How many copies are occurred when getting an object from Plasma

Hi guys,

I would like to find out how many data copies are occurred when getting an object from Plasma. An example:

import pandas
import ray
ray.init()

df = pandas.DataFrame([1, 2, 3])
o_ref = ray.put(df)

df2 = ray.get(o_ref)

@ray.remote
def foo():
    df3 = ray.get(o_ref)
    ...

foo.remote()

Would df2 be a copy of df at the driver process and df3 at the worker process (2 copies)?

Thanks in advance!

cc @sangcho , any thoughts?

I think there should be only one copy when you do ray.put.

Would df2 be a copy of df at the driver process

https://docs.ray.io/en/master/serialization.html#numpy-arrays

So, when you do ray.put(df), the first copy happens (driver process memory → shared memory).

Numpy array that holds numeric data is zero-copy in Ray (I am not sure numpy array with string), and IIUC, pandas uses numpy array under the hood, so df should also be zero copyable (technically the numpy part of pandas dataframe is zero-copied).
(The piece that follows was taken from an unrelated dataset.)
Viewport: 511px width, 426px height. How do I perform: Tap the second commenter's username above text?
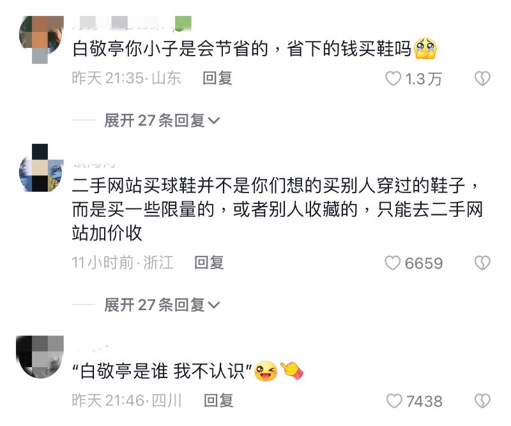pyautogui.click(x=94, y=164)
That says df2 = ray.get(o_ref) and df3 = ray.get(o_ref) doesn’t incur additional copy.

@sangcho , thanks for the answer! That makes sense to me. A copy is occurred only when data transfer between two different nodes because each one manages own object store (Plasma).

@sangcho , btw, what if two workers access to same data simultaneously? Will the accesses be serialized or one of the workers get a copy of the data?
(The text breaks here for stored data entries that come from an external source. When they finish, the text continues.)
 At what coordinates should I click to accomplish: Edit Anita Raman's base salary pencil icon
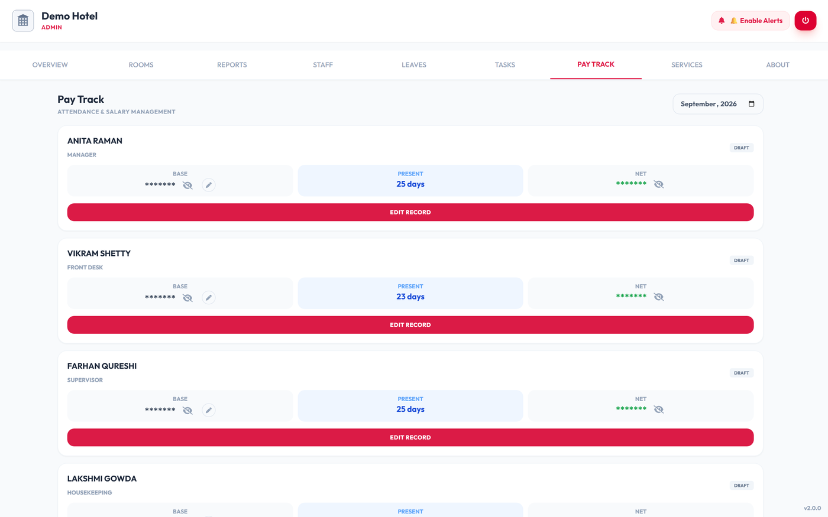209,185
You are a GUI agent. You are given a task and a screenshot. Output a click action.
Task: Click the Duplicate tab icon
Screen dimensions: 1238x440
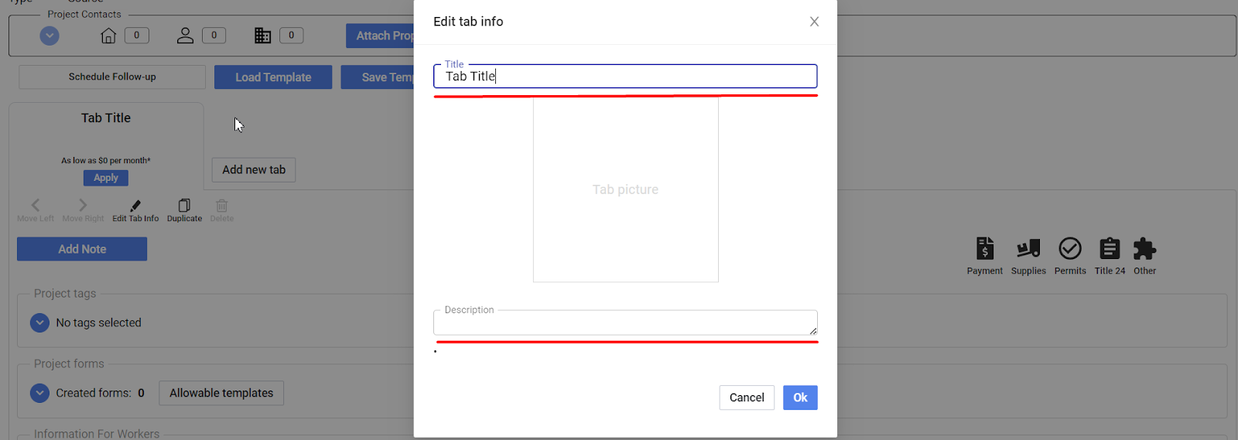click(184, 206)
@sangcho , thanks for the answer! That makes sense to me. A copy is occurred only when data transfer between two different nodes because each one manages own object store (Plasma).
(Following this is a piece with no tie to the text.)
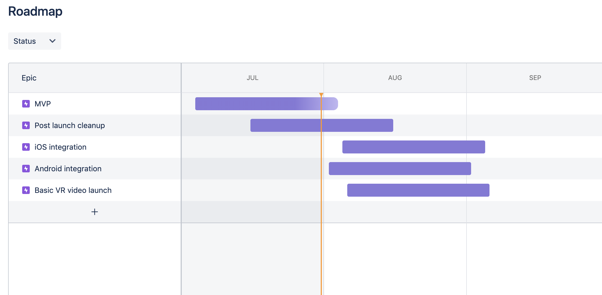Click the Status dropdown chevron arrow
Viewport: 602px width, 295px height.
52,41
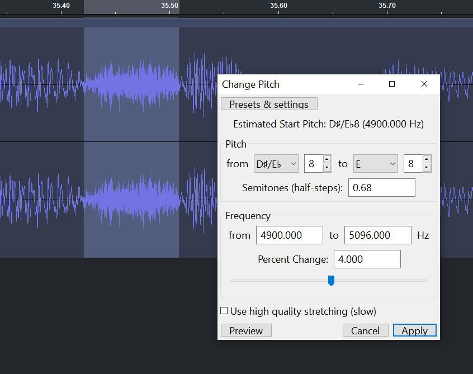Enable Use high quality stretching checkbox

pos(224,311)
Yes that’s correct. Technically when the object is transferred to other nodes + when the object is copied to the shared memory (from ray.put) for the first time. Note that if the object doesn’t support zero-copy serialization following the pickle 5 protocol PEP 574 -- Pickle protocol 5 with out-of-band data | Python.org the object is copied to the process memory when you call ray.get.

@sangcho , btw, what if two workers access to same data simultaneously? Will the accesses be serialized or one of the workers get a copy of the data?

Ray objects are immutable, so in this case both workers are just accessing the data in zero-copy manner. Again, note that if the object doesn’t support zero-copy serialization, they are just copied into the process memory.

Let’s say we have the following example.

o_ref = ray.put(df)

@ray.remote
def foo1(ref1):
    # some kind of processing with ref1

@ray.remote
def foo2(ref2):
    # some kind of processing with ref2

o_ref1 = foo1.remote(o_ref)
o_ref2 = foo2.remote(o_ref)

Will foo1 and foo2 be performed in parallel? Or won’t foo2 be started until foo1 doesn’t complete processing with the underlying data of o_ref?

@sangcho , a friendly reminder

Ray’s plasma objects are immutable (read-only). So, they are just performing in parallel (and there is no concern around locking and stuff). If zero-copy is not allowed, the objects are copied into the process memory, so having parallel processing on the same object has no impact

@sangcho , I see, thanks!